# LDA Classifier for MNIST data

## Preliminaries

### Imports

In [1]:
import os
import pickle 

import numpy as np
import matplotlib.pyplot as plt

from sklearn.discriminant_analysis import LinearDiscriminantAnalysis,QuadraticDiscriminantAnalysis

%matplotlib inline
import gzip

import sys
sys.path.append("../..")
from E4525_ML import mnist
from E4525_ML import plots

### Data

In [2]:
data_dir=r"../../raw/MNIST/"

In [3]:
model_dir=f"../../data/models"

In [4]:
    images_filename=data_dir+"train-images-idx3-ubyte.gz"
    labels_filename=data_dir+"train-labels-idx1-ubyte.gz"

    test_images_filename=data_dir+"t10k-images-idx3-ubyte.gz"
    test_labels_filename=data_dir+"t10k-labels-idx1-ubyte.gz"

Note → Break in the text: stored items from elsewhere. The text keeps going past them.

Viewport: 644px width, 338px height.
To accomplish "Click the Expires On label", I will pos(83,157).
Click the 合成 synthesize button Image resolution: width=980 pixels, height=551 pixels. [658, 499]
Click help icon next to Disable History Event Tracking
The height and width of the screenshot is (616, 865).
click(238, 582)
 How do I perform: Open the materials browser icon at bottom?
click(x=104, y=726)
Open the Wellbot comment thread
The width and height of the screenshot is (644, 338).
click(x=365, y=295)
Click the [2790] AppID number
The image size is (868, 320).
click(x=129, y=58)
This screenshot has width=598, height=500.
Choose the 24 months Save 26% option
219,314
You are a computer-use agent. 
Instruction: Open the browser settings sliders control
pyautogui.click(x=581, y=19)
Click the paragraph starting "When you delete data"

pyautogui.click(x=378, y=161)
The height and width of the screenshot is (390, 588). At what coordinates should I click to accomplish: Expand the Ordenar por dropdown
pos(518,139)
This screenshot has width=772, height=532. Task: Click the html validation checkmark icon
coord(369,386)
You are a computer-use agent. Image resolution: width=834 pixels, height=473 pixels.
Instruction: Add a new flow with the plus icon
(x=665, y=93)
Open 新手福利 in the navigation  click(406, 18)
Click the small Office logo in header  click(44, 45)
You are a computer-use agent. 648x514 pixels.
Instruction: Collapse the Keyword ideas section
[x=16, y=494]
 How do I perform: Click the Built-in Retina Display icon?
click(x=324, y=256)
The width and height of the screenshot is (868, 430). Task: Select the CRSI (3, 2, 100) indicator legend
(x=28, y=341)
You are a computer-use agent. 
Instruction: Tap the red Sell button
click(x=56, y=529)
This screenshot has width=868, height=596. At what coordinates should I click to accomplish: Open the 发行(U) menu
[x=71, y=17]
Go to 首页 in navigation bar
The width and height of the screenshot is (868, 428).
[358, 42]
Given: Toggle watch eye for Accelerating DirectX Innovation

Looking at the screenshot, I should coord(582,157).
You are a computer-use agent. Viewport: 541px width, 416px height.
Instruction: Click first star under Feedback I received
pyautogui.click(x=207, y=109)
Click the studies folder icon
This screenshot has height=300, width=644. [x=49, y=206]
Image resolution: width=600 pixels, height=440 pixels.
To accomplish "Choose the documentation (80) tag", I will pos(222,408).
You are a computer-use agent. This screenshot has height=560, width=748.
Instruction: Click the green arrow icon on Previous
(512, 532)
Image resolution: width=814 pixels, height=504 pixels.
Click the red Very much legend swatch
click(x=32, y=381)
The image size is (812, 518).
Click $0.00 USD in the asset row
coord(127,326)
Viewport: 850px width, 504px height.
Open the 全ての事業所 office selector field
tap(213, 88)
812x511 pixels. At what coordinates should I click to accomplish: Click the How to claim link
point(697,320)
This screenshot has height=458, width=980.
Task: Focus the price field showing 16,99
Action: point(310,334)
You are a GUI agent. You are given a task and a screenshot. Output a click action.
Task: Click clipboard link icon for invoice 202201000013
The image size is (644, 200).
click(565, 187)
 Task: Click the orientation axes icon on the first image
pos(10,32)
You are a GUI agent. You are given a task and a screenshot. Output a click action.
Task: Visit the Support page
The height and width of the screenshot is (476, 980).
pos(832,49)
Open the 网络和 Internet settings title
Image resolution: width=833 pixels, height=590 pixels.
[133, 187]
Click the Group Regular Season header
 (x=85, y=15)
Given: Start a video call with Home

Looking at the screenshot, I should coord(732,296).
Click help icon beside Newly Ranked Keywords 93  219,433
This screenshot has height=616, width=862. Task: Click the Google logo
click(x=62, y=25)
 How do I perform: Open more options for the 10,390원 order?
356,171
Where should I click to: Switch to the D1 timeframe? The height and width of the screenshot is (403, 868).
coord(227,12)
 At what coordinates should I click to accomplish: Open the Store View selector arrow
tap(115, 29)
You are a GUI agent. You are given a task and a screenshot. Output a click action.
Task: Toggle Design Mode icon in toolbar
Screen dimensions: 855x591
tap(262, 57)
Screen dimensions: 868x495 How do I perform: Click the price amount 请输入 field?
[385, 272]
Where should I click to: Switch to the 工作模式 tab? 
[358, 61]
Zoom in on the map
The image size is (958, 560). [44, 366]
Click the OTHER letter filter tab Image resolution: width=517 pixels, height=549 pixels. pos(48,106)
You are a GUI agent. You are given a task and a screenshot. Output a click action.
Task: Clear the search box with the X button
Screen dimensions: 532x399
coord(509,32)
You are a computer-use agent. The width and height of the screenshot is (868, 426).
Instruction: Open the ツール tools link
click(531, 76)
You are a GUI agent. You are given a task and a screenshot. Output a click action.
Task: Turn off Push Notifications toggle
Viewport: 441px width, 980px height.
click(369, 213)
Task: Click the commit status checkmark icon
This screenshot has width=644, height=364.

    images=mnist.read_images(images_filename)
    labels=mnist.read_labels(labels_filename)
    
    test_images=mnist.read_images(test_images_filename)
    test_labels=mnist.read_labels(test_labels_filename)
    
    print(images.shape,labels.shape)

(60000, 28, 28) (60000,)


In [5]:
nimages=images.shape[0]
nrows=images.shape[1]
ncols=images.shape[2]
print(nimages,nrows,ncols)

60000 28 28


## LDA Classifier

In [6]:
K=10
D=28*28
print("N",nimages)
print("K",K)
print("D",D)

N 60000
K 10
D 784


The number of parameters to fit is
1. $\pi$: $K-1$
2. $\mu$: $K\times D$
3. $\Lambda$: $D\times \frac{D+1}{2}$


In [7]:
print("params {0:,}".format(K-1+K*D+D*(D+1)//2))

params 315,569


In [8]:
model=LinearDiscriminantAnalysis()

In [9]:
model.fit(images.reshape(nimages,-1),labels)
Y_pred=model.predict(images.reshape(nimages,-1))
"Training accuracy",np.mean(Y_pred==labels)



('Training accuracy', 0.8714833333333334)

In [10]:
Y_pred=model.predict(test_images.reshape((len(test_images),-1)))
"Test Accuracy",np.mean(Y_pred==test_labels)


('Test Accuracy', 0.873)

## QDA Classifier

The number of parameters to fit is
1. $\pi$: $K-1$
2. $\mu$: $K\times D$
3. $\Lambda$: $K\times D\times \frac{D+1}{2}$

In [11]:
print("params {0:,}".format(K-1+K*D+K*D*(D+1)//2))

params 3,085,049


In [12]:
model=QuadraticDiscriminantAnalysis()

In [13]:
model.fit(images.reshape(nimages,-1),labels)
Y_pred=model.predict(images.reshape(nimages,-1))
"Training accuracy",np.mean(Y_pred==labels)



('Training accuracy', 0.57045)

In [14]:
Y_pred=model.predict(test_images.reshape((len(test_images),-1)))
"Test Accuracy",np.mean(Y_pred==test_labels)


('Test Accuracy', 0.5395)

### Save Model

In [15]:
model_filename=model_dir+"/MNIST_LDA.p"
file=open(model_filename,"wb")
pickle.dump(model,file)